■ **GIVEN PROBLEM**
In the items below, swap "Salesforce" for "HubSpot" and leave everything else unchanged. Leave the pictures out of your answer.

■ **Items from a dataset**

────────────────────

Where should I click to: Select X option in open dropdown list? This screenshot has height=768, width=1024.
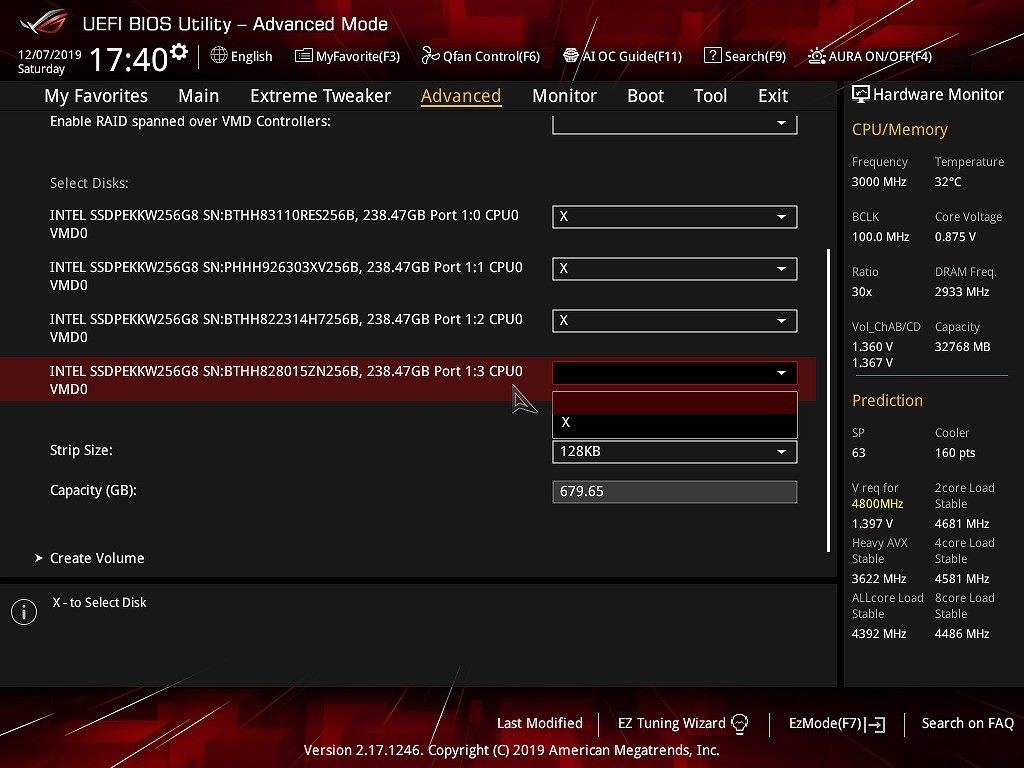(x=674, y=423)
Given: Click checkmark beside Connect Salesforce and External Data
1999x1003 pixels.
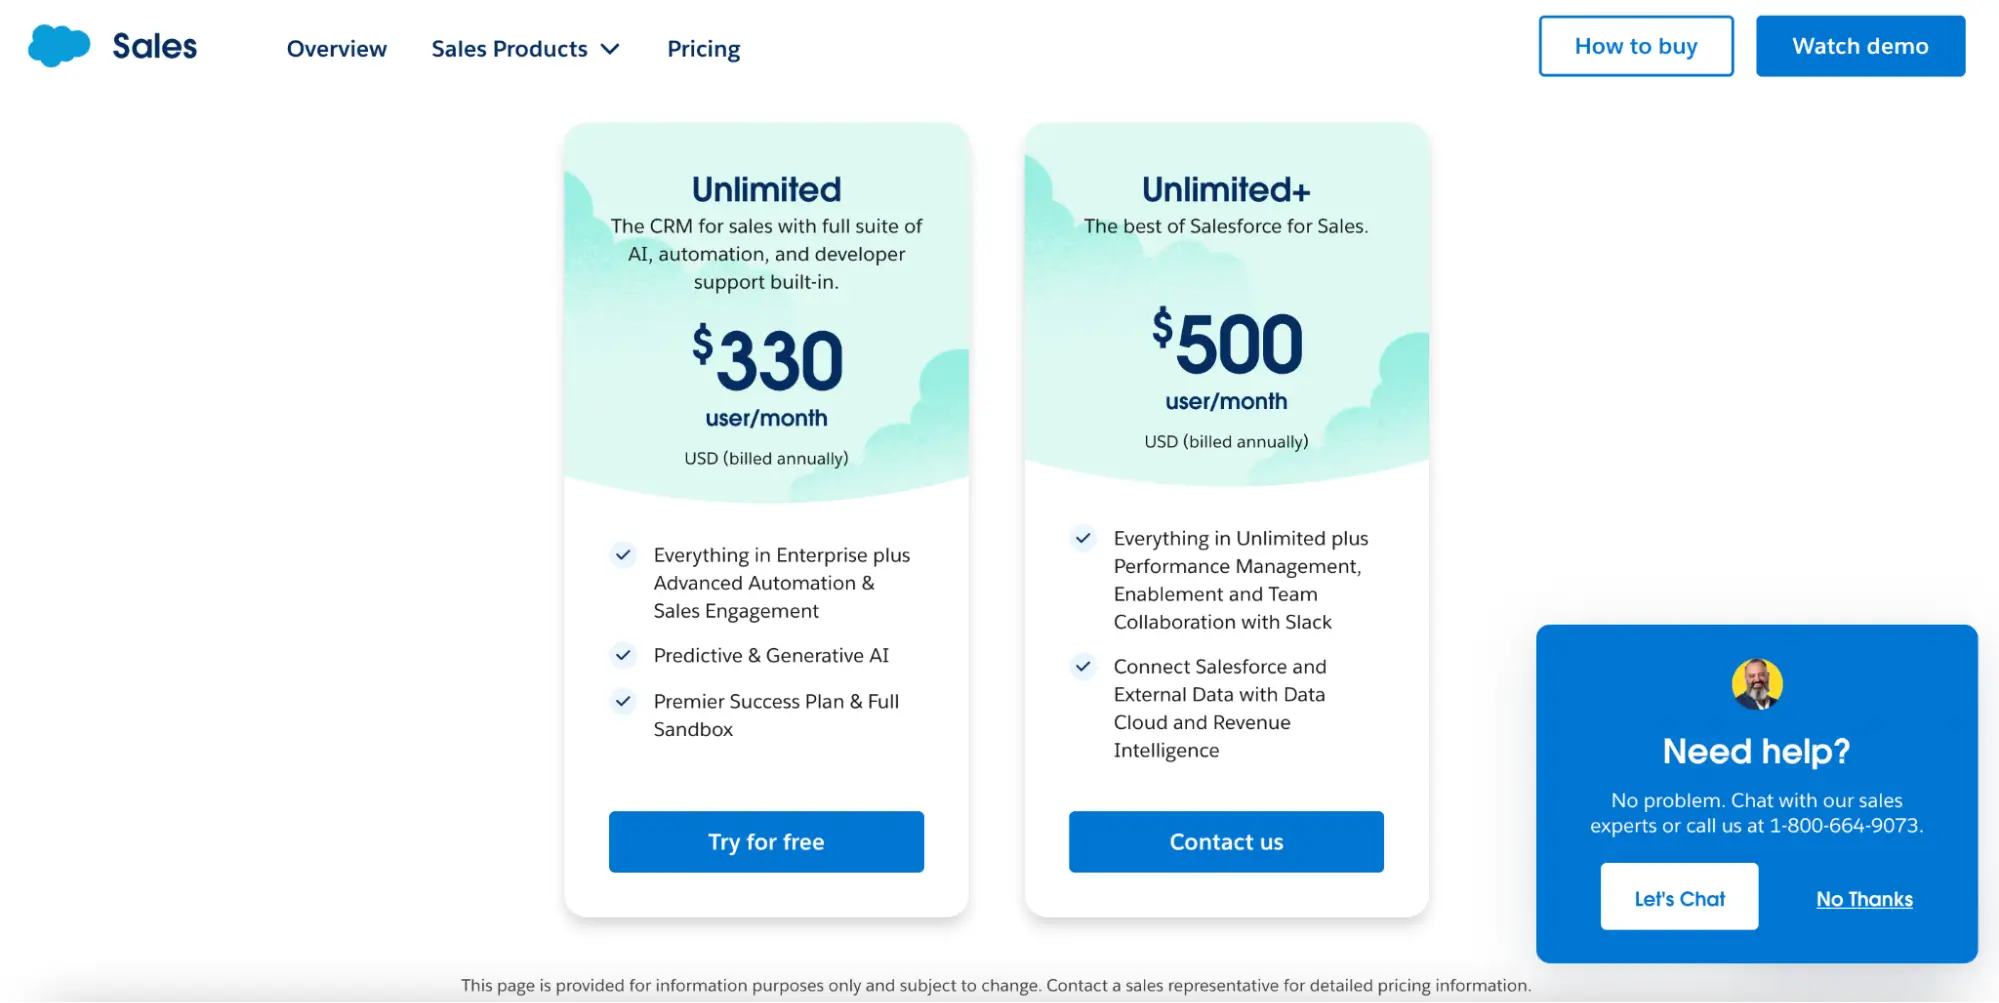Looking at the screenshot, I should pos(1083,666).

────────────────────

■ **EXERCISE RESULT**
Where should I click to: Select X option in open dropdown list? This screenshot has height=768, width=1024.
(x=674, y=423)
Given: Click checkmark beside Connect HubSpot and External Data
1999x1003 pixels.
Looking at the screenshot, I should pos(1083,666).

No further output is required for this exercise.